Repeat the data. Keep each line identical.

▶ **Data records**
————————

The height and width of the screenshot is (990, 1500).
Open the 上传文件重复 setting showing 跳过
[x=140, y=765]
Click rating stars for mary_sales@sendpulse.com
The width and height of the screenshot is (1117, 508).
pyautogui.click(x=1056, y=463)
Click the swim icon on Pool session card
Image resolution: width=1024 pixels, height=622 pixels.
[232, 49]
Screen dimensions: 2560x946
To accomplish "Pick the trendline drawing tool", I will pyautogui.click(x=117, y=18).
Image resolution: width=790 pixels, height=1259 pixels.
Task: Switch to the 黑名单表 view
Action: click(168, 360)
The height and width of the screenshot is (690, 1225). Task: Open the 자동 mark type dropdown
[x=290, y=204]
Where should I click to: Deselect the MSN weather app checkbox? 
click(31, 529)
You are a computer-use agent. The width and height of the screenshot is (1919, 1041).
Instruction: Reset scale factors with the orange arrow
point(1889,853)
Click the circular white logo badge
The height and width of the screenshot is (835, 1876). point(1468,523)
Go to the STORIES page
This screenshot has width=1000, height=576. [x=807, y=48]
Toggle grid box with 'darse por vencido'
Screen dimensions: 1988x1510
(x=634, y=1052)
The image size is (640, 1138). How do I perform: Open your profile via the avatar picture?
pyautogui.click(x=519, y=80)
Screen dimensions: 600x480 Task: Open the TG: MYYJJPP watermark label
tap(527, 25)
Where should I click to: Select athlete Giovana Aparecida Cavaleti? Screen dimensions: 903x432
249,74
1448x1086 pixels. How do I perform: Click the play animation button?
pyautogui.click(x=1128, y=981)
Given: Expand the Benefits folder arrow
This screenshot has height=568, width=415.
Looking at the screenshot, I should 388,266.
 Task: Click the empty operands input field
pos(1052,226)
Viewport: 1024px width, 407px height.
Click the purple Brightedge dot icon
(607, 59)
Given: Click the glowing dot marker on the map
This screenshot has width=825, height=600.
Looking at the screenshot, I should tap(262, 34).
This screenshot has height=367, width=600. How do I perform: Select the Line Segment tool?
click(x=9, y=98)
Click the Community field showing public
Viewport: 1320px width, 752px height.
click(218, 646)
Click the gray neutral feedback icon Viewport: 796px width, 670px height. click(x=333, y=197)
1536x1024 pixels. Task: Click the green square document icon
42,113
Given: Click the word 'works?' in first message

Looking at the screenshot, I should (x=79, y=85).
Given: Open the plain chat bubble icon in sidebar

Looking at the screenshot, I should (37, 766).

————————

▶ **Exercise output**
The height and width of the screenshot is (990, 1500).
Open the 上传文件重复 setting showing 跳过
[x=140, y=765]
Click rating stars for mary_sales@sendpulse.com
The width and height of the screenshot is (1117, 508).
pyautogui.click(x=1056, y=463)
Click the swim icon on Pool session card
Image resolution: width=1024 pixels, height=622 pixels.
[232, 49]
Screen dimensions: 2560x946
To accomplish "Pick the trendline drawing tool", I will pyautogui.click(x=117, y=18).
Image resolution: width=790 pixels, height=1259 pixels.
Task: Switch to the 黑名单表 view
Action: click(168, 360)
The height and width of the screenshot is (690, 1225). Task: Open the 자동 mark type dropdown
[x=290, y=204]
Where should I click to: Deselect the MSN weather app checkbox? 
click(31, 529)
You are a computer-use agent. The width and height of the screenshot is (1919, 1041).
Instruction: Reset scale factors with the orange arrow
point(1889,853)
Click the circular white logo badge
The height and width of the screenshot is (835, 1876). point(1468,523)
Go to the STORIES page
This screenshot has width=1000, height=576. [x=807, y=48]
Toggle grid box with 'darse por vencido'
Screen dimensions: 1988x1510
(x=634, y=1052)
The image size is (640, 1138). How do I perform: Open your profile via the avatar picture?
pyautogui.click(x=519, y=80)
Screen dimensions: 600x480 Task: Open the TG: MYYJJPP watermark label
tap(527, 25)
Where should I click to: Select athlete Giovana Aparecida Cavaleti? Screen dimensions: 903x432
249,74
1448x1086 pixels. How do I perform: Click the play animation button?
pyautogui.click(x=1128, y=981)
Given: Expand the Benefits folder arrow
This screenshot has height=568, width=415.
Looking at the screenshot, I should 388,266.
 Task: Click the empty operands input field
pos(1052,226)
Viewport: 1024px width, 407px height.
Click the purple Brightedge dot icon
(607, 59)
Given: Click the glowing dot marker on the map
This screenshot has width=825, height=600.
Looking at the screenshot, I should tap(262, 34).
This screenshot has height=367, width=600. How do I perform: Select the Line Segment tool?
click(x=9, y=98)
Click the Community field showing public
Viewport: 1320px width, 752px height.
click(218, 646)
Click the gray neutral feedback icon Viewport: 796px width, 670px height. click(x=333, y=197)
1536x1024 pixels. Task: Click the green square document icon
42,113
Given: Click the word 'works?' in first message

Looking at the screenshot, I should (x=79, y=85).
Given: Open the plain chat bubble icon in sidebar

Looking at the screenshot, I should (37, 766).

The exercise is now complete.